I’ve aged plenty since 1986, but I’m still active, setting records and aiming for more history. Now, perhaps, as the first disabled athlete, with a disease called Arachnoiditis, to compete in endurance sports. 

All I’ve ever wanted to do is inspire others to push past their known boundaries regardless of their physical limitations into levels they never thought possible. I’ve always said, “If I can do this, I know you can.”, and I truly believe that anyone can accomplish just as much, if they set their limits, not others. Set goals. Don’t hesitate to try. And always remember, it’s about the effort, not the results."


Alan Stiles

Team GoThrive

Cycling Enthusiast 

Sporting the F3 AFO

"My name is Alan and I’m a 57-year young cyclist. My entire life I’ve been obsessed with bicycling, some of my earliest memories are on a bicycle. Throughout my youth, I was always on a bike, hoping I would become a great racer (didn’t happen) and this passion for cycling has never left. In my university years, I discovered mountain biking which is my biggest passion (other than my amazing wife and three dogs). For years after college I didn’t own a car, I’d get everywhere on my bike, even after I bought a car I’d still ride to work almost every day even in snowstorms; then I’d put in a good weekend of hitting the hills. For about twenty years I’d put in about 150 or more miles per week.

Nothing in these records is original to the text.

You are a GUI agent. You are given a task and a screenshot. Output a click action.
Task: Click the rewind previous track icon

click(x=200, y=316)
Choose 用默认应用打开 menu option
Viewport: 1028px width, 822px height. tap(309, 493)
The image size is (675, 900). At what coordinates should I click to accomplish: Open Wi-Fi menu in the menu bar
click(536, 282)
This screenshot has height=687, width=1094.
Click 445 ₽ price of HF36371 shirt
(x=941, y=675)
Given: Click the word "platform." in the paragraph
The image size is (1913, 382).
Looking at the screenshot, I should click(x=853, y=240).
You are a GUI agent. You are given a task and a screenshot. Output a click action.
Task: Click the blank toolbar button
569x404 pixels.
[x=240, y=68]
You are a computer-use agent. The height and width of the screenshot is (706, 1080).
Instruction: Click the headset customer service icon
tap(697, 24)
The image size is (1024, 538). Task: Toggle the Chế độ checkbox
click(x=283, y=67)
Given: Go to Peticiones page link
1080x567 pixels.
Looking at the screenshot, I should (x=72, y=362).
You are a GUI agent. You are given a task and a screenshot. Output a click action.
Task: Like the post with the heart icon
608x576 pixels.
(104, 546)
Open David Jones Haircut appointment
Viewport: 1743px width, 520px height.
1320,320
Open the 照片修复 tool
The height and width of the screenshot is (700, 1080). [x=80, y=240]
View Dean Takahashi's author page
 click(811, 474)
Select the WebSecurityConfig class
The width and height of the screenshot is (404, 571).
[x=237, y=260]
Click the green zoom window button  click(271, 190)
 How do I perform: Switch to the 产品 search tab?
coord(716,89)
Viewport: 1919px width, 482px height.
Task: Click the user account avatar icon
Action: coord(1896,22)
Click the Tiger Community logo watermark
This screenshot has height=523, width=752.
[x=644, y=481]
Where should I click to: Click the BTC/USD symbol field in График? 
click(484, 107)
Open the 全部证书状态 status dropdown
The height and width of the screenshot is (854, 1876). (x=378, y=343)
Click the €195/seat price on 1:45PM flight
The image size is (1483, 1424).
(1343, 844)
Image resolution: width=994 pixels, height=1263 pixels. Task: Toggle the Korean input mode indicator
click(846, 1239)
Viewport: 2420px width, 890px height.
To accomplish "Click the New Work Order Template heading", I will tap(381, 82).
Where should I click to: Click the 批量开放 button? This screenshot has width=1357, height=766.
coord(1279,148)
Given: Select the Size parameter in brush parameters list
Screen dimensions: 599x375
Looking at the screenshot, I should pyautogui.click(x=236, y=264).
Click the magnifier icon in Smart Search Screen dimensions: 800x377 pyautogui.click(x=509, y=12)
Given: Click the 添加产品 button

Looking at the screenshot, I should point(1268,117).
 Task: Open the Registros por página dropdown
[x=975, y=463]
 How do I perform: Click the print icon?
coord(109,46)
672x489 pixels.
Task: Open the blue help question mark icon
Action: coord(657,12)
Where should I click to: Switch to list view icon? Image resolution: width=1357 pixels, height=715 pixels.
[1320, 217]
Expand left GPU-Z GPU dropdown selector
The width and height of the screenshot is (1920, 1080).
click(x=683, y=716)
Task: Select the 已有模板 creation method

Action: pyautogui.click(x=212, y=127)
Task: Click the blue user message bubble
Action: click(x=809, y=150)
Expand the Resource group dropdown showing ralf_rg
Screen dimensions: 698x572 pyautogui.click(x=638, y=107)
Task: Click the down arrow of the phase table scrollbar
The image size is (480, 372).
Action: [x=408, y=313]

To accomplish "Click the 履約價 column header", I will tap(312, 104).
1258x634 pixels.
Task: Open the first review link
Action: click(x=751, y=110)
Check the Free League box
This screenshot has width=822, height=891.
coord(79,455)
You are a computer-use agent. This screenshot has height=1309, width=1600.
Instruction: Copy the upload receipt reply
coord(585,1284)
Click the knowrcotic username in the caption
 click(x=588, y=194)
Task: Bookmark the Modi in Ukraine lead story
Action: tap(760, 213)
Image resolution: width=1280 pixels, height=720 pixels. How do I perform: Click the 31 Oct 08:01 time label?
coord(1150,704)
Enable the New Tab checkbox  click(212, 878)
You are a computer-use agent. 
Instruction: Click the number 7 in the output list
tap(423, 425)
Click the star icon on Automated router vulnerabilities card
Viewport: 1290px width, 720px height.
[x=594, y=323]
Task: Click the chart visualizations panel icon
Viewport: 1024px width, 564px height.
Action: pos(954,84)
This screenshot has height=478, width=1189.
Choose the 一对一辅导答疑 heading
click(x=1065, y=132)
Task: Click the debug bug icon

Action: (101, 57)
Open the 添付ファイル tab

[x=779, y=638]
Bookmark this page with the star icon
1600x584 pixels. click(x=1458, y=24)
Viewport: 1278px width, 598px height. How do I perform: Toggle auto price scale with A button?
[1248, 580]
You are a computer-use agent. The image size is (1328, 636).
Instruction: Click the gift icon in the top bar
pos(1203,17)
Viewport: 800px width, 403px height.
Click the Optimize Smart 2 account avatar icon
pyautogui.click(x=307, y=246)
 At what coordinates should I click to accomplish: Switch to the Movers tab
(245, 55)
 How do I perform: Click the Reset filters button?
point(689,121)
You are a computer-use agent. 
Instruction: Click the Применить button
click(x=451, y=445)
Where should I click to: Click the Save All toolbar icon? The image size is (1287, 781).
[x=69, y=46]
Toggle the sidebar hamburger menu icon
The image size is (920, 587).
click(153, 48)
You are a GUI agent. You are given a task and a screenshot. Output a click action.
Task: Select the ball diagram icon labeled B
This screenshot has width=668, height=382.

That all came to a screeching halt the week before Thanksgiving 2020 as a work injury took out my L4/L5 disc which in turn damaged the sciatic/peroneal nerve resulting in foot drop in my left leg. I was sure my cycling days were done. I spent 10 months off a bike but it felt like an eternity. Once the surgeon gave me the ok to get back out, I found the AFO supplied to me was not acceptable for riding. That’s when I discovered the F3 AFO and I was able to return to cycling - it truly was a godsend.

The road hasn’t been easy but I’ve never been a quitter so I knew that with determination I’d be back to ‘getting after it’ - the workers compensation doctor often told me how she hoped that more of her patients would have the positive outlook I had and said most people in my position she deals with would have given up. No chance of that!

I’m back mountain biking at least a couple times each week and commuting as much as possible - but not in the depths of winter anymore…I’m almost back to where I was pre-injury as far as speed and ability, without the F3 I wouldn’t even be on a bike. I am so happy I found this AFO and have a lot of gratitude for the folks at Thrive."